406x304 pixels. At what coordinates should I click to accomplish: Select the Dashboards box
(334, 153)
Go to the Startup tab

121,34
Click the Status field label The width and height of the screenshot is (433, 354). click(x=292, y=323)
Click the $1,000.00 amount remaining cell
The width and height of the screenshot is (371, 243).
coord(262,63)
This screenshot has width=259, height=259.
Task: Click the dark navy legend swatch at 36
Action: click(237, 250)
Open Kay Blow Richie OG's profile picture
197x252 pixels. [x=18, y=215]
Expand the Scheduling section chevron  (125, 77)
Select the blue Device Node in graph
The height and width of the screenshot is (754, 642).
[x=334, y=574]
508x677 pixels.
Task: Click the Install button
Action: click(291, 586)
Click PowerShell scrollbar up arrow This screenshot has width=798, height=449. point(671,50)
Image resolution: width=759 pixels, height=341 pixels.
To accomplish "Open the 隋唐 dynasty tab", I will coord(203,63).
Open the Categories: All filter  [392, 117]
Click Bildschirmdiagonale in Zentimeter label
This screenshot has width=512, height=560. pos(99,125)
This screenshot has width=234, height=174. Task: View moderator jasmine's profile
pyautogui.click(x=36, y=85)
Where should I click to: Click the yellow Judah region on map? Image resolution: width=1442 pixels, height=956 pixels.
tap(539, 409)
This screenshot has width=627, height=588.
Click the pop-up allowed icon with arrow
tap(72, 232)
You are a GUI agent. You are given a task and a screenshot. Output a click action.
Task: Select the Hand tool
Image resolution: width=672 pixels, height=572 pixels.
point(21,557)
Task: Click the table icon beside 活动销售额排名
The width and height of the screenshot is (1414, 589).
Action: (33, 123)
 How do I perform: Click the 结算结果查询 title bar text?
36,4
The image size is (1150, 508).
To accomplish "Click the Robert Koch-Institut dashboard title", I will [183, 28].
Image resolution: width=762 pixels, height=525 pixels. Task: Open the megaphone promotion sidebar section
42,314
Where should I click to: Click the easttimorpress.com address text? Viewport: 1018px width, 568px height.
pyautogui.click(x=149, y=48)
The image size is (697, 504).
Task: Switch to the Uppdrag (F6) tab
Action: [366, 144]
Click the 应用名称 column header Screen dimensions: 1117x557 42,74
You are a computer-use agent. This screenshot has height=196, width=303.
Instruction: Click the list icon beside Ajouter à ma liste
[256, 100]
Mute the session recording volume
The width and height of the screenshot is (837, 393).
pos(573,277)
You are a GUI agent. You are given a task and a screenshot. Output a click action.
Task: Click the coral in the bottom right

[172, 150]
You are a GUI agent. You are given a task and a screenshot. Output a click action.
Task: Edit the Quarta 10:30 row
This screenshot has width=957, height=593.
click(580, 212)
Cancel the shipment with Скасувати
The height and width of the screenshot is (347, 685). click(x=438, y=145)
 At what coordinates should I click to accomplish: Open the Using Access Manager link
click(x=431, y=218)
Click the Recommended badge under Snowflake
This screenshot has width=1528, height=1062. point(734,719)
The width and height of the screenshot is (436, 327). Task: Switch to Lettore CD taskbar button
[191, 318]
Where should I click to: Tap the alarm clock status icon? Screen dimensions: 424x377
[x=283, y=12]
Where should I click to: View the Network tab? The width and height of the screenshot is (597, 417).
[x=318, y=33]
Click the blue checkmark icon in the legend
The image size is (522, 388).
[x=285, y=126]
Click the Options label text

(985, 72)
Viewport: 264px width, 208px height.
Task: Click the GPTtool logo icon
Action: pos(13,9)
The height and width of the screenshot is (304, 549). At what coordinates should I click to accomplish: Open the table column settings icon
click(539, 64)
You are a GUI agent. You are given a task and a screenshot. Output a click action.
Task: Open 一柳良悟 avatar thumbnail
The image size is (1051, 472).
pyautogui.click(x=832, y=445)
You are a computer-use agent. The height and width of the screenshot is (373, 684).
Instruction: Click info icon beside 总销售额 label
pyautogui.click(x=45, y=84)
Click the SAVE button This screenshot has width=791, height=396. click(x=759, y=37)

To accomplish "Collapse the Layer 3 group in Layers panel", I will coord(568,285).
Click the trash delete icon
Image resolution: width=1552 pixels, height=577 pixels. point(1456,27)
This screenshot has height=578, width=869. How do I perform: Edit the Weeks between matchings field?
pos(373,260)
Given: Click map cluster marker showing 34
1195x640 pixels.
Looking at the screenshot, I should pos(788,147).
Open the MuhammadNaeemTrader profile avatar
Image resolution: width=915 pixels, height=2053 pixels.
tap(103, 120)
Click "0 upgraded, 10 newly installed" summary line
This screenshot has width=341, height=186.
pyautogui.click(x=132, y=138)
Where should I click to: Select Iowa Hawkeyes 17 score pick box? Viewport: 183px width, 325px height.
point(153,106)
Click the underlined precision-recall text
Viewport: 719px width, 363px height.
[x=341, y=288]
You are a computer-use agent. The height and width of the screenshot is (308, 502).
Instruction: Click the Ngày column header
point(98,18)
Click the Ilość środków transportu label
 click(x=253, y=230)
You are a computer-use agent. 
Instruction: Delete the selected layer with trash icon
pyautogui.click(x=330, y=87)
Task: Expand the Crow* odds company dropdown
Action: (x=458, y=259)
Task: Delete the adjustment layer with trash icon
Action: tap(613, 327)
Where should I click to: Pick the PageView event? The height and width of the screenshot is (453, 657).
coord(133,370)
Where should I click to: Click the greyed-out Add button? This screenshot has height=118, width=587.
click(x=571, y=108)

------------------------------

• INSTRUCTIONS TO FOLLOW
Copy out, word for word, the part of the entries above that begins at the line with "Given: Click map cluster marker showing 34" and ends at the line with "Click the underlined precision-recall text", including both.

• ANSWER TO THE EXERCISE
Given: Click map cluster marker showing 34
1195x640 pixels.
Looking at the screenshot, I should pos(788,147).
Open the MuhammadNaeemTrader profile avatar
Image resolution: width=915 pixels, height=2053 pixels.
tap(103, 120)
Click "0 upgraded, 10 newly installed" summary line
This screenshot has width=341, height=186.
pyautogui.click(x=132, y=138)
Where should I click to: Select Iowa Hawkeyes 17 score pick box? Viewport: 183px width, 325px height.
point(153,106)
Click the underlined precision-recall text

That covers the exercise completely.